Mit einer großangelegten Kampagne wollen Brandenburger Unternehmen der Ernährungswirtschaft Verbraucher zum Kauf regionaler Lebensmittel animieren. Angesichts der zweistelligen Inflation sparten immer mehr Verbraucher beim Einkauf, sagte Hanka Mittelstädt von der Regional-Vereinigung pro agro am Montag. Für die regionale Ernährungswirtschaft bedeute dies derzeit ein Absatzrückgang von 20 bis 30 Prozent. Gleichzeitig gebe es für die Erzeuger explodierende Energiekosten und höhere Personalkosten, die sie nicht über höhere Preise an die Verbraucher weitergeben könnten.

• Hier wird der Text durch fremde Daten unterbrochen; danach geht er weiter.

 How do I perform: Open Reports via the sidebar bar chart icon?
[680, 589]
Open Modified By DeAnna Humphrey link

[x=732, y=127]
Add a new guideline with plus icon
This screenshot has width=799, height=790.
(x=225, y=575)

In ihrem eigenen Unternehmen Ucker-Ei sei der Absatz um 20 Prozent auf 100.000 Eier pro Woche eingebrochen, rechnete Mittelstädt vor. Gleichzeitig rechne sie für das kommende Jahr mit 400.000 Euro Mehrkosten. «Wir stehen mit dem Rücken zur Wand», sagte Mittelstädt. Der Chef der Großbäckerei Exner, Tobis Exner, registriert eine Verzehnfachung der Energiepreise und einen Anstieg bei den Kosten für die Rohstoffe um 400 Prozent. «Aber ich kann doch kein Brötchen für 2 Euro anbieten, dann kauft niemand mehr.»

Angesichts gestiegener Preise griffen Verbraucher im Supermarkt zunehmend zu preiswerteren Eigenmarken, sagte der Geschäftsführer der Eberswalder Gruppe für Fleisch- und Wurstwaren, Sebastian Kühn. Er befürchtet, dass mehr als die Hälfte der regionalen Unternehmen die kommenden zwei Jahre nicht übersteht. «Dann brechen die Strukturen der regionalen Lebensmittelerzeugung weg, die wir 30 Jahre lang aufgebaut haben», warnte Kühn. «Wir müssen erreichen, dass der Handel an unseren Produkten nicht vorbeikommt, weil der Verbraucher sie nachfragt.»

Vier Wochen lang soll die Kampagne «Regionale Lebensmittel einkaufen - jetzt erst recht!» unter anderem mit Radiospots und Informationen im Internet Verbraucher erreichen. An diesem Donnerstag ist eine Aktion der elf beteiligten Unternehmen vor dem Landtag geplant.

«Wir wollen nicht um staatliche Hilfen betteln, sondern gemeinsam die Krise meistern», betonte Mittelstädt. Die Politik solle für regionale Produkte werben und bessere Rahmenbedingungen schaffen. Dazu gehöre ein Abbau von Bürokratie, der - wie etwa die Erfassung von Lieferscheinen - in Unternehmen viel Personal binde. Zudem sei ein Ausbau der Digitalisierung in ländlichen Gebieten nötig, sagte Exner.